The Case for Language-Native World Models

This post is about a framework I’ve been working on that I call “language-native world modeling.” The key idea is to separate language from planning and simulation. Language isn’t the substrate of thought, it’s the interface. What we really want to build is a system that interprets language into structured latent representations of the world, simulates how that world might evolve, and then uses language only when it needs to communicate something back to us. It starts with a simple observation: humans reasoned before we spoke. Long before syntax or grammar emerged, our brains were already simulating spatial layouts, predicting actions, modeling goals. Language didn’t give us reasoning. It did, however, give us a powerful way to interface with it. Language supercharged cognition by giving us tools to name abstractions, compare counterfactuals, and share mental simulations. But the underlying substrate of world modeling was already there. That’s what I think we’re missing in LLMs. We treat them like they're intelligent because they complete text well. But completing text is just a visible trace of reasoning. It’s bulky. If you try to represent world states through strings alone, you end up needing five sentences to describe something that could be a clean latent vector — a robot in a kitchen, a cup on the floor, a goal to move it. It’s like trying to draw a diagram using only adjectives. The result is cluttered, slow, and semantically brittle. That said, there’s growing evidence that language models do form internal representations of the world. Even when trained only on text, they appear to acquire structured latent knowledge about space, causality, physical interactions, and goals. These internal world models seem to support surprisingly coherent behavior, but they’re buried inside the model, inaccessible except through clever prompting or behavioral probing. The core problem with LLM-based approaches to reasoning is this: we don’t have direct control over those world models. We can only interact with them through the lens of text generation. There’s no clean mechanism to extract, simulate, or manipulate the underlying structure, no way to treat the world model as an explicit, evolving state. So here’s what I propose. We build a system with three modules:

A semantic encoder that takes natural language and turns it into a structured latent state. This state is a vector, but not a black-box embedding. It’s structured, as in each dimension corresponds to something interpretable, like object properties or agent location. Optionally, we can use an encoder to project this to a learned latent space to make better embeddings for world prediction, almost like a word embedding model, but used instead to embed world states.
A latent dynamics model that predicts how this world evolves over time under hypothetical actions. No tokens involved. Just autoregressive simulation in meaning space.
A verifier that checks whether the final state matches the desired goal, also given in natural language, but embedded into the same latent space as the world state.

This system is language-native, but token-free at its core. It doesn’t think in words. It thinks in semantic trajectories. When you say, “The robot picks up the cup and places it on the counter,” it builds a latent configuration of the world where the cup moves from floor to counter. And it can run that simulation forward, backward, or in massive parallel - not by predicting strings, but by predicting how the world changes. I think this matters for a few reasons:

First, it lets us reason over meaning instead of syntax. The system doesn’t get distracted by phrasing. It thinks in structure.
Second, it allows us to separate grounding from generation. We can evaluate, plan, and simulate in latent space, and only decode to language when needed.
Third, it reframes intelligence as predictive compression over world-state entropy, not token entropy. That gives us a better measure of understanding.
Fourth, and maybe most importantly: it gives us explicit control over the world model. Not just prompt-hacking. Not just steering with soft constraints. But actual simulation over latent variables we define and interpret.

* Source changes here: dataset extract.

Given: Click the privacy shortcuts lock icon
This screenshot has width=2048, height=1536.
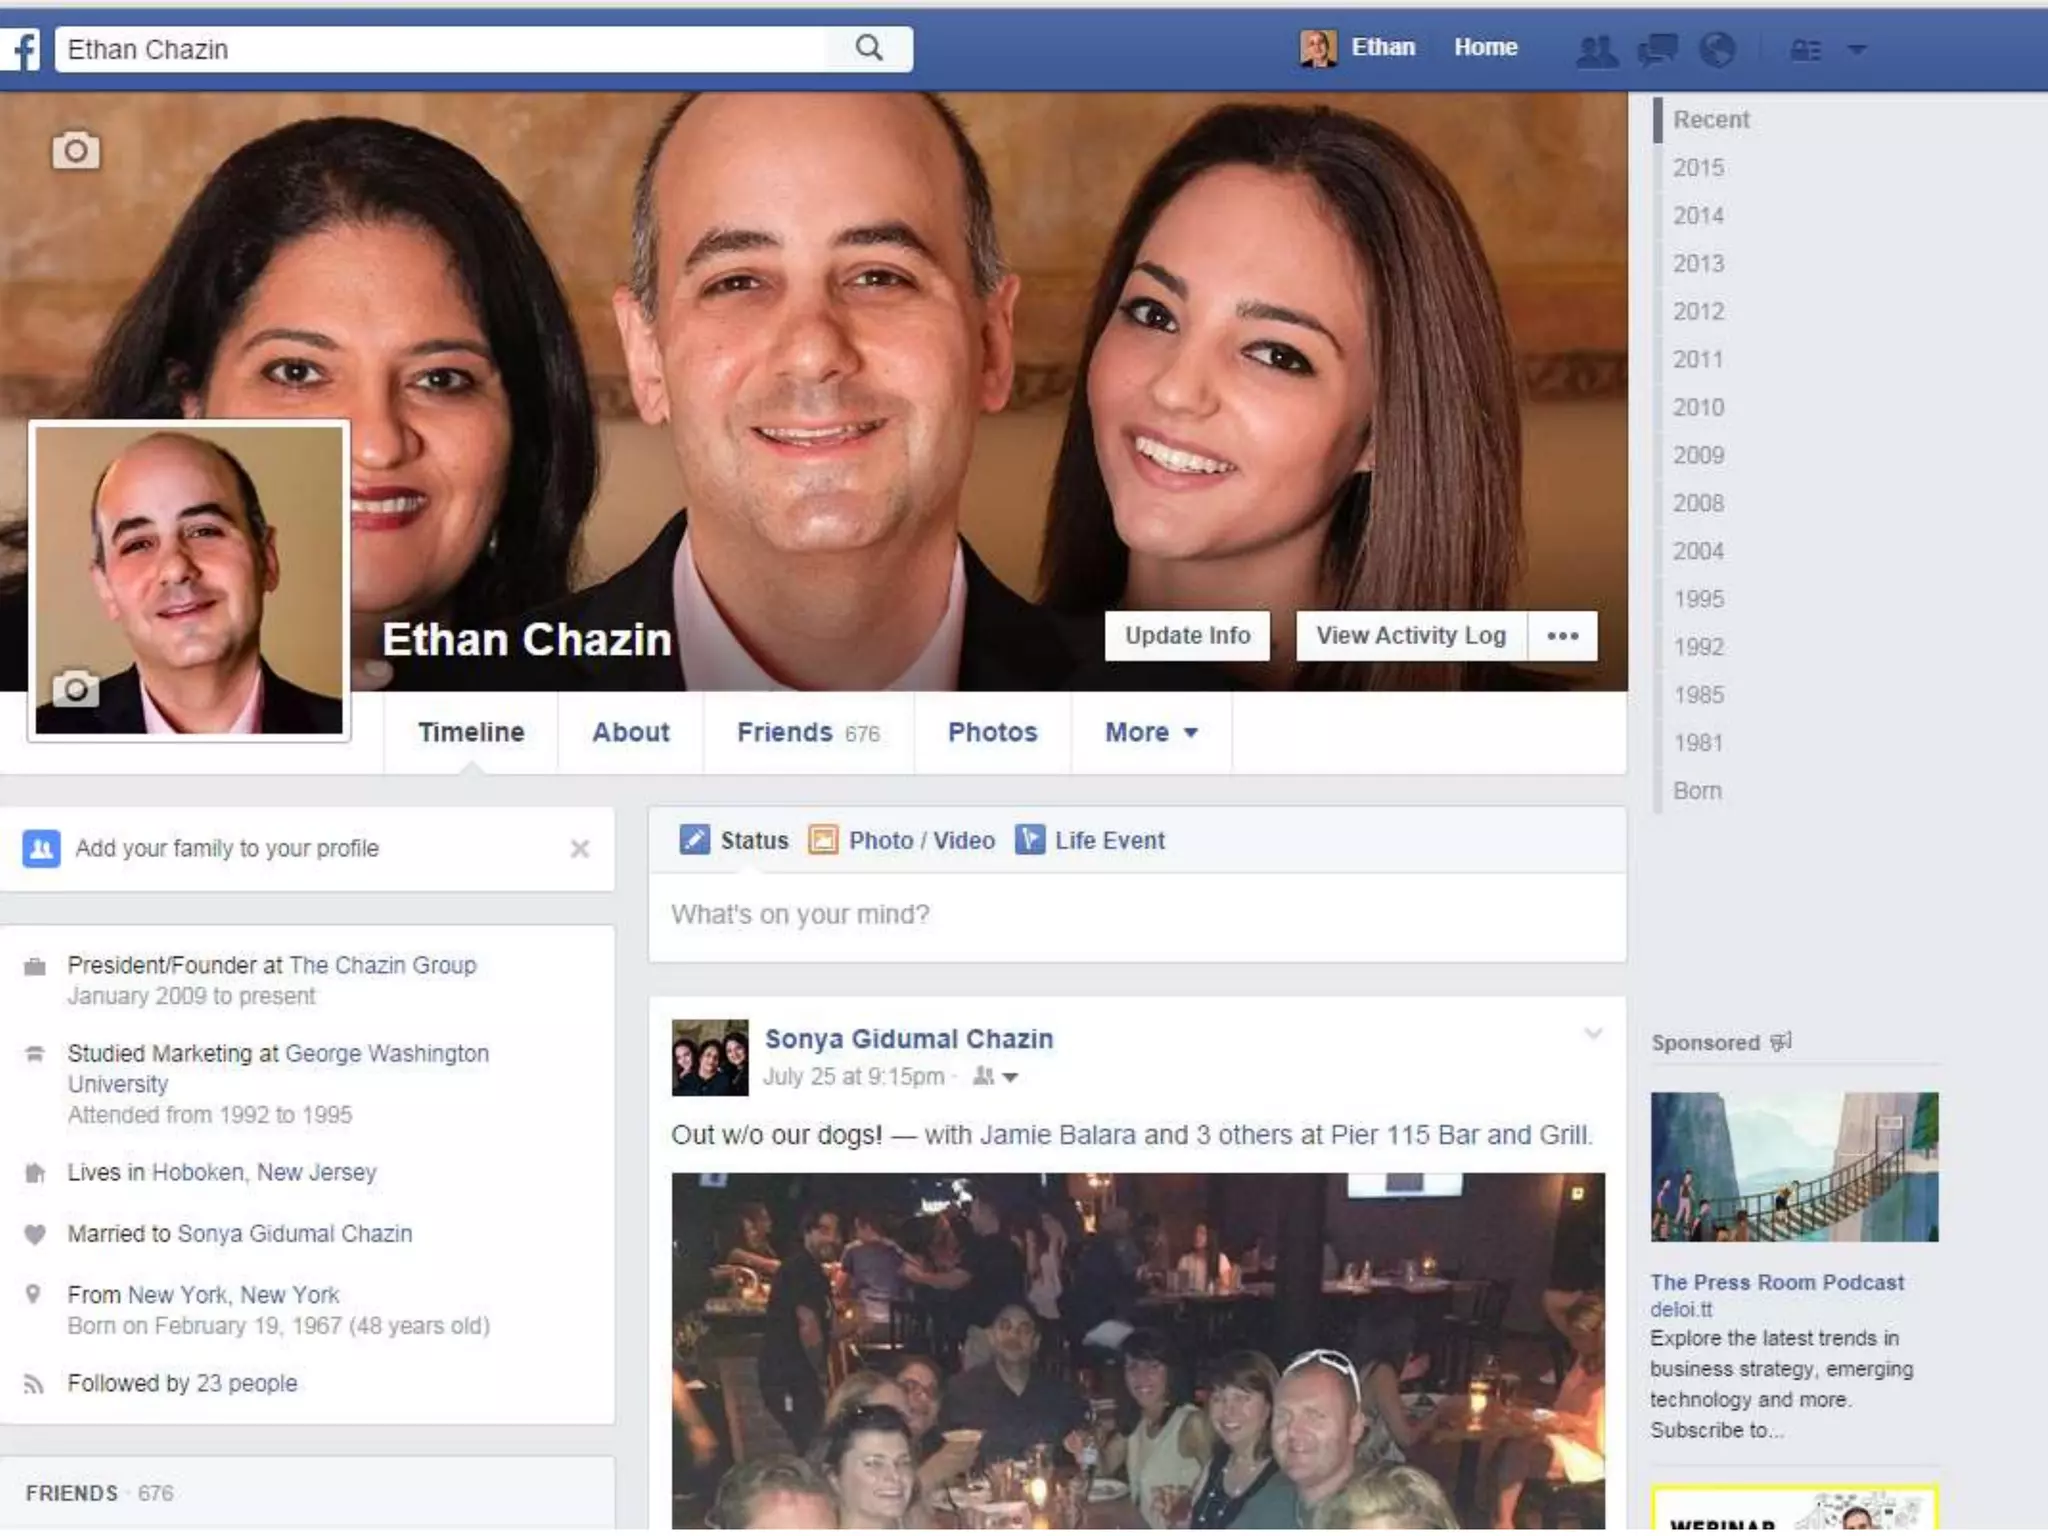Looking at the screenshot, I should point(1805,49).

I’m not claiming I've already built this system, or even come close. This is a blueprint. But it points to a class of models that feel closer to how we think: not just reacting to words, but actively simulating environments based on them. To me, this is what intelligence looks like. Not the ability to finish a sentence. The ability to simulate a world, manipulate it mentally, and test whether your imagined trajectory gets you to the outcome you want. Language boosted that power. It gave us a keyboard for simulation. But simulation itself, world modeling, was always the substrate. My claim is that we can go back to that substrate, build from it, and use language as the bridge, not the destination. If you're interested in the math, I've linked a paper on my page that formalizes this idea more rigorously. Also, here's a hint for implementing a working prototype of this right now: language models, with good prompting, can also be used as the latent dynamics model, predicting next latent states from previous latents. As long as the system is set up such that the language model takes in previous latent states as input and outputs predicted latent states, it works as the latent dynamics model. This way, you can leverage existing LLMs to boostrap the latent dynamics model without needing to train a new one from scratch. With this approach, you're basically giving a cognitive framework to existing LLMs.